A web server might keep various logs recording its http traffic - access log, referer log, agent log, error log. Keeping these logs is not a part of the http protocol, it is just something that most servers can be optionally configured to do. Updating the logs takes a certain amount of time, but more importantly takes a lot of files space. The logs can be used for page counters, refering statistics, and browser statistics.

The logs are often read-protected because they contain information that might be sensitive (e.g. cgi-bin parameter values) or of commercial value (e.g. page hits).

Access Log

The access log keeps records of what machine accessed what HTML pages and when. It contains entries such as:

ascend-2-16.cc.monash.edu.au - - [14/Sep/1997:00:16:56 +1000] "GET /~lloyd/tilde/CSC3/CSC3252/Notes/assessment.html HTTP/1.0" 200 10282

Broken up into parts the entry contains:

`ascend-2-16.cc.monash.edu.au - -`	The requesting machine
`[14/Sep/1997:00:16:56 +1000]`	The time and date
`"GET`	The `http` request
`/~lloyd/tilde/CSC3/CSC3252/Notes/assessment.html`	The page requested
`HTTP/1.0"`	The protocol version
`200`	The http code
`10282`	Number of bytes transmitted

Page-counter values can be computed by scanning the access log.
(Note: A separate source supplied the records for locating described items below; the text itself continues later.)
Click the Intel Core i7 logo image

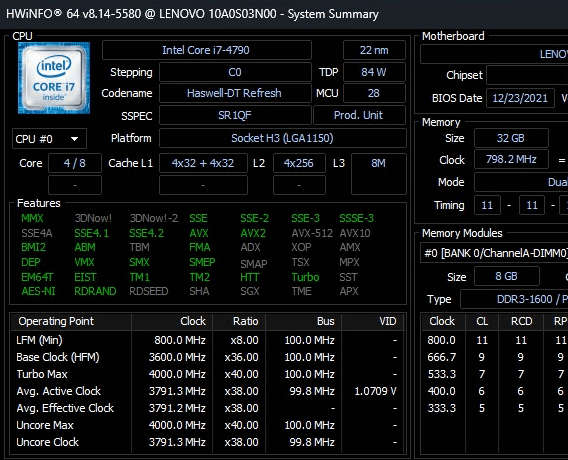coord(54,78)
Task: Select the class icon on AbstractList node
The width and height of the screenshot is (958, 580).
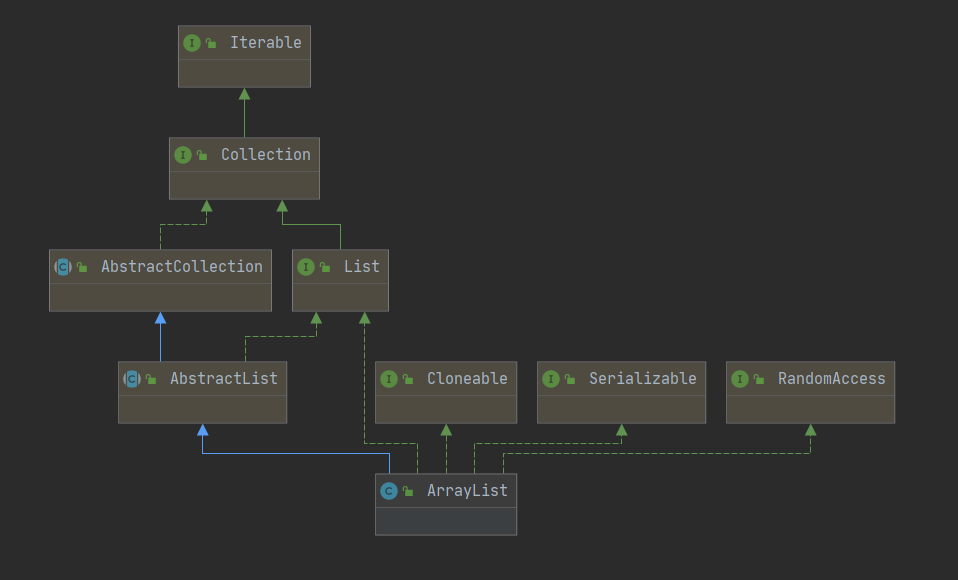Action: (x=131, y=378)
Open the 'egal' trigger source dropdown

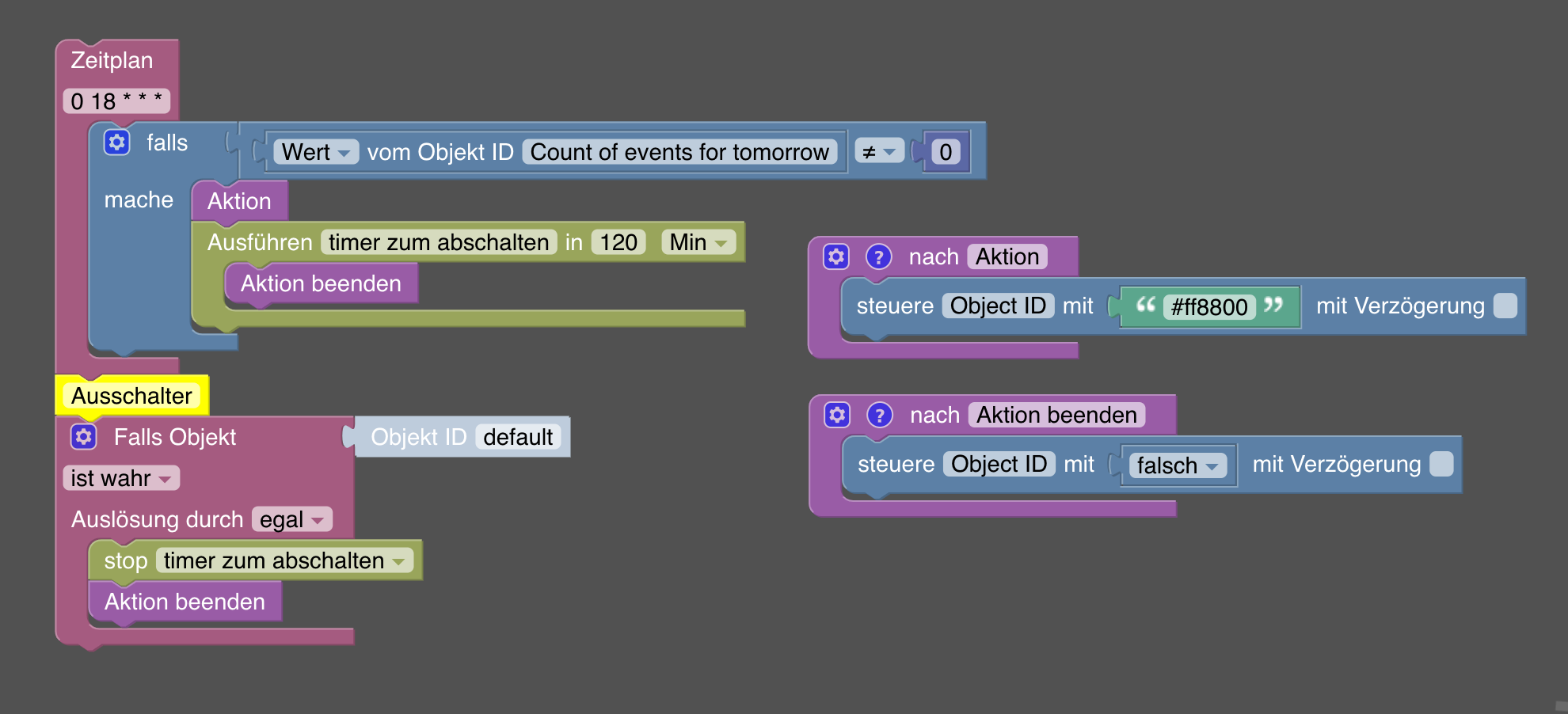[291, 519]
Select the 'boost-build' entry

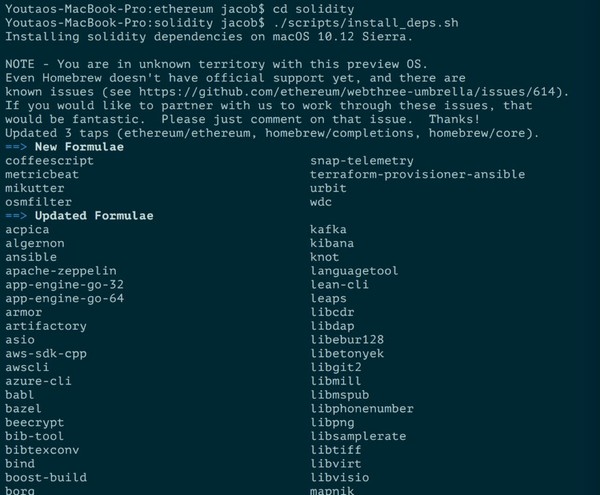(45, 478)
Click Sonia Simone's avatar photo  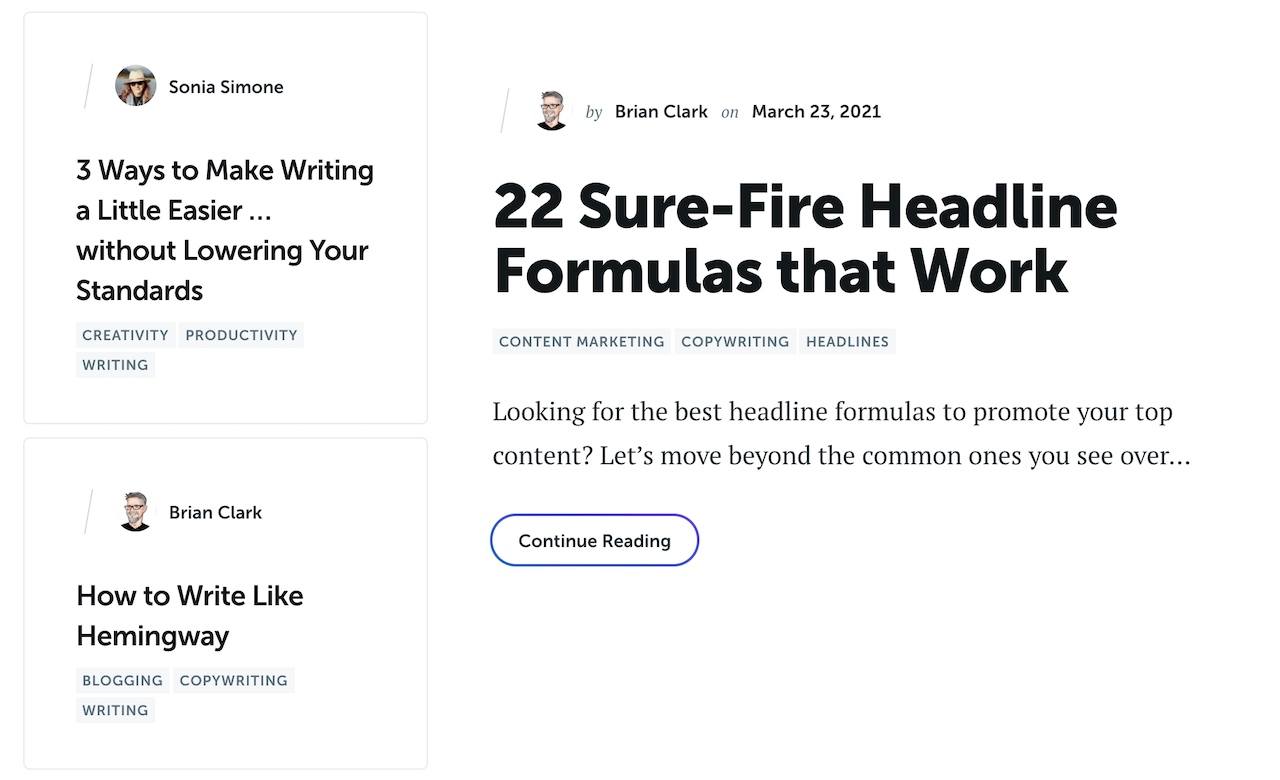coord(135,86)
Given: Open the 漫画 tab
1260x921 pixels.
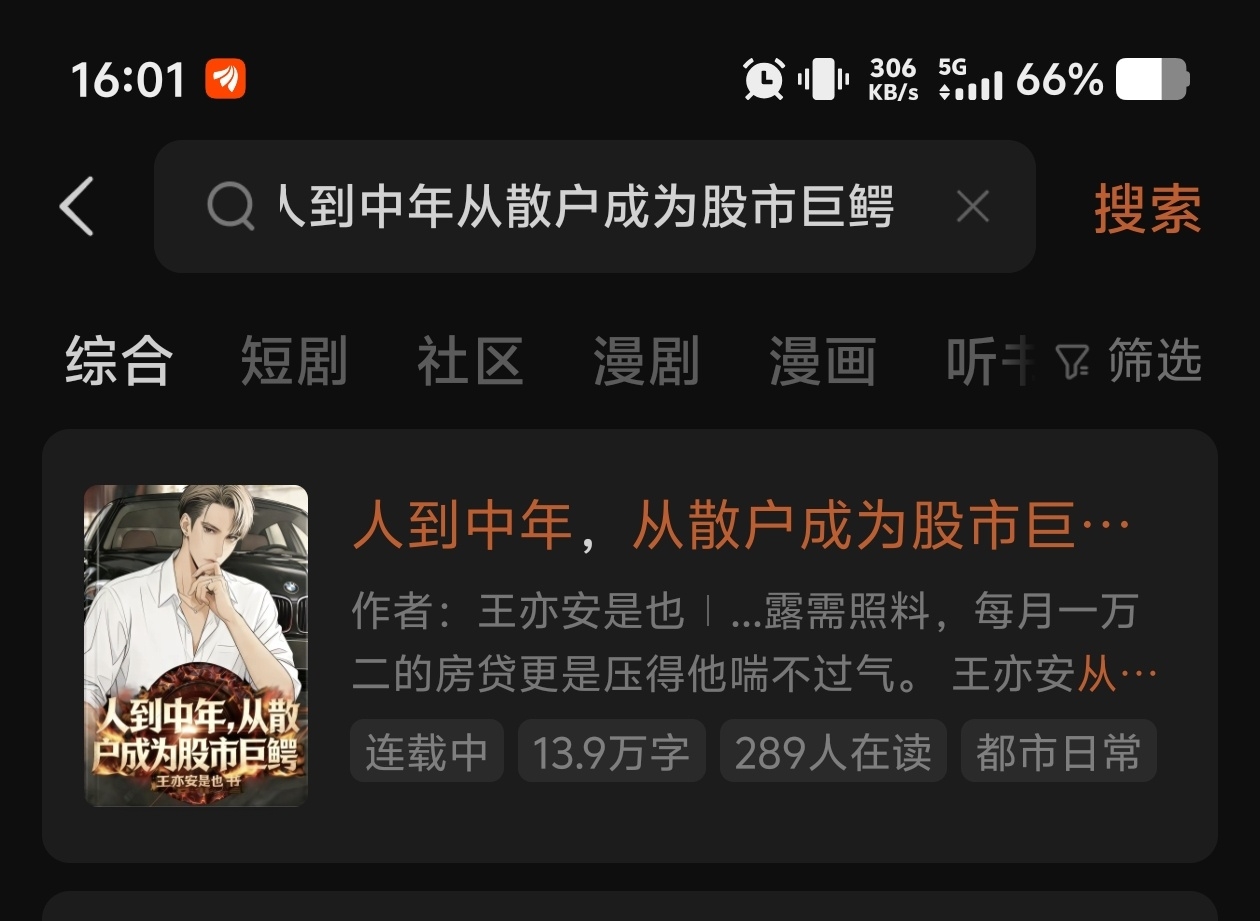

Note that the access log shows the accessing computer, but does not show the user.

Referer Log

The referer log indicates what page was being viewed when another page was requested. Not all browsers set the refering page correctly.

e.g. http://www.csse.monash.edu.au/~lloyd/tilde/CSC3/CSC3252/ -> "GET /~lloyd/tilde/CSC3/CSC3252/Notes/assessment.html HTTP/1.0"
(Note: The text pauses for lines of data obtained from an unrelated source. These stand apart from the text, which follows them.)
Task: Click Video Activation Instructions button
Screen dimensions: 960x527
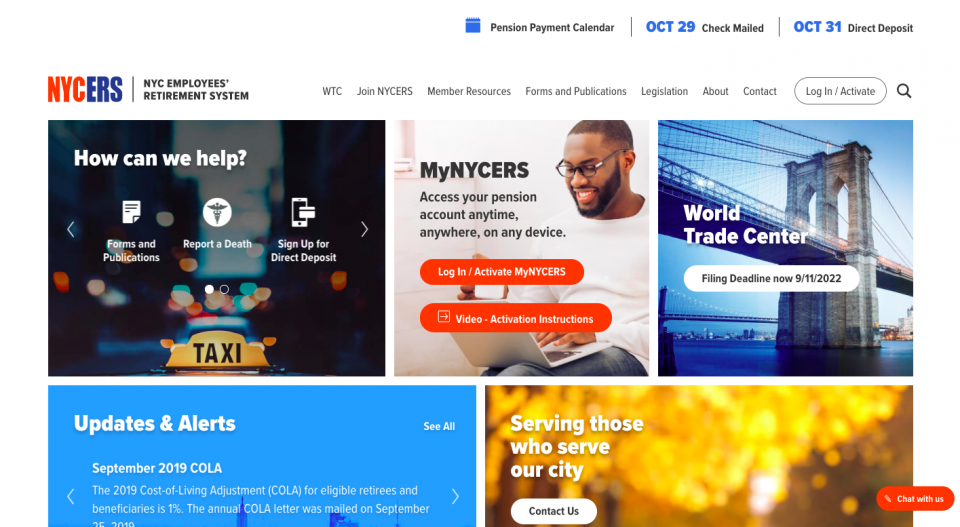Action: (x=516, y=318)
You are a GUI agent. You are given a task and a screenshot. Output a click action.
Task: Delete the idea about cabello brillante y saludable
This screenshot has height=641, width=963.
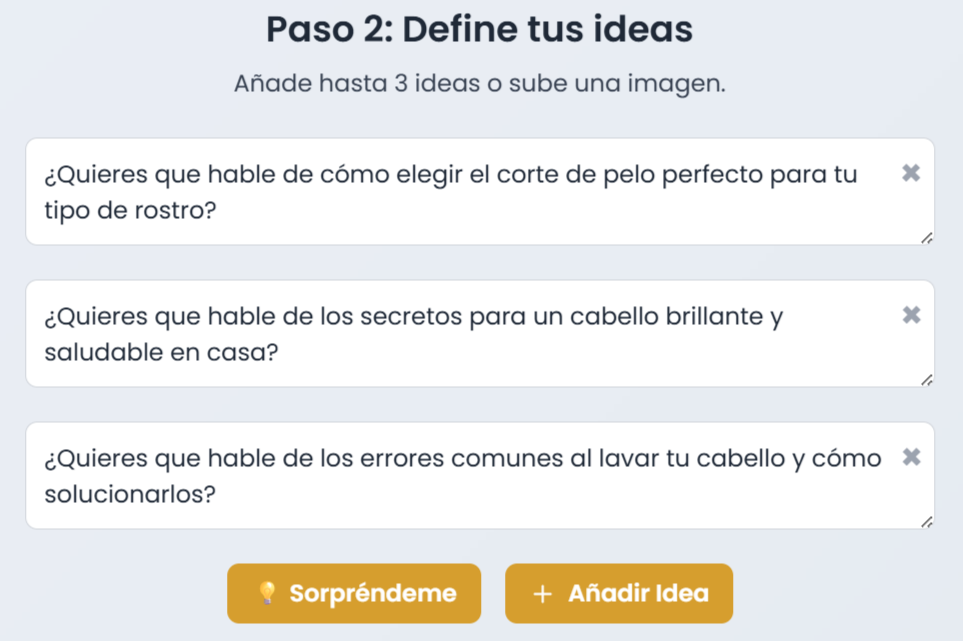pyautogui.click(x=911, y=315)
Broken down the entry consists of:

`http://www.csse.monash.edu.au/~lloyd/tilde/CSC3/CSC3252/ ->`	The refering page.
`"GET /~lloyd/tilde/CSC3/CSC3252/Notes/assessment.html HTTP/1.0"`	The page refered to.

The referer log can be used to find out where your "hits" are coming from.

Agent Log

The agent log collects the browsers (or other agents) requesting pages, if set:


Mozilla/3.0C-KIT  (Win95; I)

Mozilla/4.02 [en] (Win95; I)

Mozilla/2.0 (compatible; MSIE 3.0; AK; Windows 95)

Mozilla/3.01Gold (Win95; I)

Mozilla/4.01 [ja] (Win95; I)

Mozilla/4.03 [en] (X11; I; IRIX 6.2 IP22; Nav)

Mozilla/2.01KIT (Win95; U)

Microsoft Internet Explorer/4.40.308 (Windows 95)

VCI WebViewer VCI WebViewer Win32 via germany.net proxy gateway
   via NetCache version 3.1.1d-Solaris

InfoSeek Sidewinder/0.9

WebCompass 2.0

Crescent Internet ToolPak HTTP OLE Control v.1.0

 ...

This information can be used to determine what browser platforms you need to support most strongly.